Specialized Analytics –
This is the use of Hadoop to solve the problems or fulfill the specialized needs of a specific sector or industry. This can be anything from finance, marketing, engineering or even entertainment. The aim of such a project is not only to test your skills in Hadoop, but also to give you experience in problem-solving, and applying learned principles to tackle the specific needs of the client.
Streaming Analytics –
Streaming is another area of data analytics. Unlike other forms where the data is in bulk and analysis is done by the bulk, data streams are formed and operated in real-time. Therefore, streaming analytics pose the challenge of collecting and processing this data in real-time. Of course, the amount of data flow is also a factor.
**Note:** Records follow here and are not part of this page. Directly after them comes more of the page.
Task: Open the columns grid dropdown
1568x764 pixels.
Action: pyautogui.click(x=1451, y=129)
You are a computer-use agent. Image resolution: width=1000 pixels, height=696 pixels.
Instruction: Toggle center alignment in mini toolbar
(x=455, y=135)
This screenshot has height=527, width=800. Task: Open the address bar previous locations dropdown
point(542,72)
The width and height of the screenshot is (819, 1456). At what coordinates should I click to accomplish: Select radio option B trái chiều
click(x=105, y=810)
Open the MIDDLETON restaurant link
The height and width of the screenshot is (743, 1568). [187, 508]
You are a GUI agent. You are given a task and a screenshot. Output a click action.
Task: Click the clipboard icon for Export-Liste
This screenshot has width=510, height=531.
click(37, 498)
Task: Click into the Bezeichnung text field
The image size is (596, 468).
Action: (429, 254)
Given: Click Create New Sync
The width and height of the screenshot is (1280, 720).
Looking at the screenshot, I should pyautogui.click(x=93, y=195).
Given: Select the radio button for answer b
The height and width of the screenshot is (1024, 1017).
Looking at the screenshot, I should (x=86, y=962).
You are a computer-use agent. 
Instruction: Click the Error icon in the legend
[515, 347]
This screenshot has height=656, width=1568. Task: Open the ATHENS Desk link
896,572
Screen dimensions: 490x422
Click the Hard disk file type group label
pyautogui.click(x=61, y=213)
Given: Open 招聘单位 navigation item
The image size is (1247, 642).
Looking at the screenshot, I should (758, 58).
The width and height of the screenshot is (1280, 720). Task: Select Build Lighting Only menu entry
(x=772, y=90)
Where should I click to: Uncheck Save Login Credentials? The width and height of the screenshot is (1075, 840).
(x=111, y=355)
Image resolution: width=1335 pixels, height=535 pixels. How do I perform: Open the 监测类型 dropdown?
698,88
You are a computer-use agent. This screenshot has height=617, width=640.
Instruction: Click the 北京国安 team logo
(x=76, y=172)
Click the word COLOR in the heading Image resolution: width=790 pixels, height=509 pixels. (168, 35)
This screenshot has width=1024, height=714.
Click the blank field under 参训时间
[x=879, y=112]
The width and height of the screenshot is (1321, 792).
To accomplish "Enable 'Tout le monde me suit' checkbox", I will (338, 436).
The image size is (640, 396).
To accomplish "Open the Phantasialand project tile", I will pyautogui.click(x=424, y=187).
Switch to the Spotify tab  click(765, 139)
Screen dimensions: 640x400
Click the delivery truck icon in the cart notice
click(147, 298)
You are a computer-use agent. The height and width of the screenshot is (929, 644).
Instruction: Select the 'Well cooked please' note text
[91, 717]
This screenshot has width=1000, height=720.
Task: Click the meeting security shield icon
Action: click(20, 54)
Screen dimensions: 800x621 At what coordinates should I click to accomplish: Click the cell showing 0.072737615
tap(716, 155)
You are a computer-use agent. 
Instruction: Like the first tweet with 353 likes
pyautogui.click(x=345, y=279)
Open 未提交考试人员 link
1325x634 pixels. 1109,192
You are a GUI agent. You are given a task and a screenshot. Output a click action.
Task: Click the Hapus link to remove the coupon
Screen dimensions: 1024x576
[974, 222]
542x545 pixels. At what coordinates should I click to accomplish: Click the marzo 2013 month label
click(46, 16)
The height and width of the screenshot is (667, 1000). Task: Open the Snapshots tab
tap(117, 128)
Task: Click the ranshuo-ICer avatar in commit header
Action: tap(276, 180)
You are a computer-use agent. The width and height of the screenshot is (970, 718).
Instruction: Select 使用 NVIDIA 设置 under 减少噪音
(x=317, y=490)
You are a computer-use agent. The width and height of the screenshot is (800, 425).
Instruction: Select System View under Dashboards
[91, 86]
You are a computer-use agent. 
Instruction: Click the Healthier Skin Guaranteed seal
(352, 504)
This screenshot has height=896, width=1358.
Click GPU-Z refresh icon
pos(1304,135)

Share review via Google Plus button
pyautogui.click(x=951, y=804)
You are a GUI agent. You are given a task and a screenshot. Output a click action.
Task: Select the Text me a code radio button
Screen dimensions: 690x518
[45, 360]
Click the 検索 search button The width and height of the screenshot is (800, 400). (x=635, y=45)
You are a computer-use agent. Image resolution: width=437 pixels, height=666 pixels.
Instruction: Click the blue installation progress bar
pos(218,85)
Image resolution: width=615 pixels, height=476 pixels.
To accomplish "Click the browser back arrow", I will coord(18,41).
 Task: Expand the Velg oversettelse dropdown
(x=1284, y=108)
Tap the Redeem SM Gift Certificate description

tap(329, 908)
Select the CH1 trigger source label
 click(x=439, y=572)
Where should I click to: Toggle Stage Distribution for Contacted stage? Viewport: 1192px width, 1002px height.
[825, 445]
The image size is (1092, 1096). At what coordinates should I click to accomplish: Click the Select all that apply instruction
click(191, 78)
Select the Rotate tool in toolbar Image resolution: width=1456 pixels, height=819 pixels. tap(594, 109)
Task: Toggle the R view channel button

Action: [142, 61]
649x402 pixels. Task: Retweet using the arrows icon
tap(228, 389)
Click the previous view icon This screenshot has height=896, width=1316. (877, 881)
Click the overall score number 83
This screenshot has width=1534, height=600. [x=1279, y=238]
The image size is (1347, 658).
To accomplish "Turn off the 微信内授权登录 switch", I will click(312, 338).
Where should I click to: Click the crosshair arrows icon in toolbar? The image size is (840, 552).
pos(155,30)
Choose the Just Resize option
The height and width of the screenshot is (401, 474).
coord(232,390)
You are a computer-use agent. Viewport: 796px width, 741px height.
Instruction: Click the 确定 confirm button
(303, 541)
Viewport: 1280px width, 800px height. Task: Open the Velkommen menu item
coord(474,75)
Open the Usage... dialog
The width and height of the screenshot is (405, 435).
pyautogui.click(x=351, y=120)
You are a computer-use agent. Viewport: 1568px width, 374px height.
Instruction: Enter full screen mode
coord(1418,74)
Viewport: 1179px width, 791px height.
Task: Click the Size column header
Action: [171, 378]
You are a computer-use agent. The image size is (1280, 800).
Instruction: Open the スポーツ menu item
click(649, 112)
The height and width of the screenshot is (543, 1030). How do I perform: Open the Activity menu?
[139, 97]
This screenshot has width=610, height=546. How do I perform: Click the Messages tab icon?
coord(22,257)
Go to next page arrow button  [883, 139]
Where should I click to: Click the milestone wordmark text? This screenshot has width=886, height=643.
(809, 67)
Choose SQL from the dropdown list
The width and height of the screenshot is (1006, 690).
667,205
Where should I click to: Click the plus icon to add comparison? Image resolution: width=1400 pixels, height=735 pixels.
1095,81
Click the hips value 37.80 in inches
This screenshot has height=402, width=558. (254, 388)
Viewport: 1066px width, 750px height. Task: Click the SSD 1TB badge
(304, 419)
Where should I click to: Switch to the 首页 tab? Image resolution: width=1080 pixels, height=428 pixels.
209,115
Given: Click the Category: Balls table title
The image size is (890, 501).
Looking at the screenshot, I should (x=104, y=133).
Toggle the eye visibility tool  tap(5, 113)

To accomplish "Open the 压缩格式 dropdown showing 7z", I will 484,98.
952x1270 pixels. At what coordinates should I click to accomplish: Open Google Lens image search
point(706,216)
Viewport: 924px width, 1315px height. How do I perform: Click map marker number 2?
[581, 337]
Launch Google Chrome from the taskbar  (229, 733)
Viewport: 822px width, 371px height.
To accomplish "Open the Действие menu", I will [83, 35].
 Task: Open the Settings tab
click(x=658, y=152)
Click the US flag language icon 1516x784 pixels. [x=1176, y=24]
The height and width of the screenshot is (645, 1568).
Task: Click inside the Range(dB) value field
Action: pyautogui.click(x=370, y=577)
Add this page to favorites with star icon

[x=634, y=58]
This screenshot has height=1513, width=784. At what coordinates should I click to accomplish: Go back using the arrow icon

Smaller streams can be solved easier and are less complicated to handle. But, a larger stream such as live engagements on a large social media page or a chunk of Wall Street is a different beast altogether. For this, Hadoop deployment is essential.
Speech Analysis –
Hadoop is a valuable tool in accurate speech analysis. Automated speech analysis is used on many occasions to not only study the content of oral speech but analyze the content to derive valuable insights as well. Places like call centers and customer services deploy Hadoop-based systems to identify, flag, and record calls for analysis.
Text Mining –
Hadoop can also be deployed for text mining purposes. This will help to accelerate and automate content curation and classification, summarization, and other text applications. These are especially useful in classifying user comments on posts, product reviews, and other forms of text-based content. The HTML data can be retrieved, stored in Hadoop, processed, and visualized.
Predictive Analysis –
Studying and analyzing trends is one of the biggest applications of data science. Companies, websites, even political parties, and the government use methods such as predictive analysis for figuring out trends. Whether it is suggesting a product or predicting the weather, Hadoop can be deployed to tackle the tasks.
Hadoop has many tools with each of them fulfilling a variety of applications for practical uses. Tackling these projects will allow you to learn and hone your skills as a data analyst, and excel at your tasks in the field.